また、ChatGPTは「構文の意味」や「条件式の動作確認」についても説明できるため、「なぜこう書くのか?」という学びの深堀りにも使えます。
コード例の改良
以下は、EMAクロスの基本コードと、その改善パターンの例です。
基本コード:
pinescript//@version=5 indicator("EMA Cross", overlay=true) ema1 = ta.ema(close, 12) ema2 = ta.ema(close, 26) crossUp = ta.crossover(ema1, ema2) crossDown = ta.crossunder(ema1, ema2) plotshape(crossUp, location=location.belowbar, color=color.green, style=shape.labelup, text="Buy") plotshape(crossDown, location=location.abovebar, color=color.red, style=shape.labeldown, text="Sell")
改善の方向性:
- 背景色変更やラベルサイズの指定を追加
- 特定時間帯のみのアラートに絞る
- 他のインジケーターとの併用条件を追加
こうした改善要望をChatGPTにそのまま伝えることで、次々とバージョンアップしたコードが得られます。
まとめ
ChatGPTとPine Scriptを連携させることで、自作インジケーター開発のハードルは大幅に下がりました。「知識ゼロからでも始められる」「エラーも対話で解消できる」「表示の改善も即反映できる」といったメリットは、トレーダーにとって非常に大きな武器になります。

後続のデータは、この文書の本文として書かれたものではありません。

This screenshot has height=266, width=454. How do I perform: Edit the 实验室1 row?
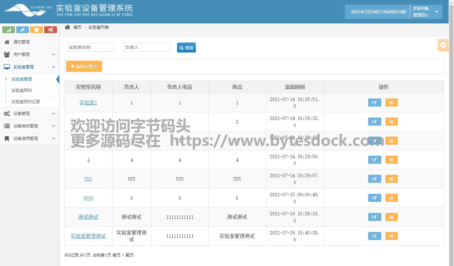[x=374, y=103]
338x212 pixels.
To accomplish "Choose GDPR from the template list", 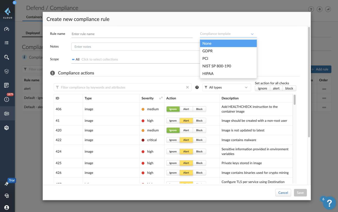I will tap(207, 51).
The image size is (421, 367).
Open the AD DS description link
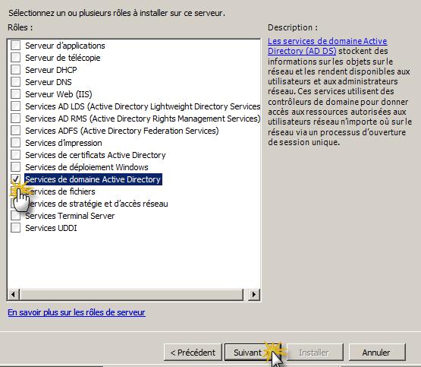point(327,46)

また、慣れてくるとChatGPTを「開発パートナー」として扱う感覚に近くなります。「こうしてみたらどうか?」と試行錯誤しながら、使い勝手の良いインジケーターが生まれていく過程自体が、トレードに対する理解やスキルアップにもつながっていきます。
独自性あるインジケーターが欲しい方、ChatGPTとの連携を試したい方は、まずは基本のロジックから始め、少しずつ条件を追加・改善していく流れをおすすめします。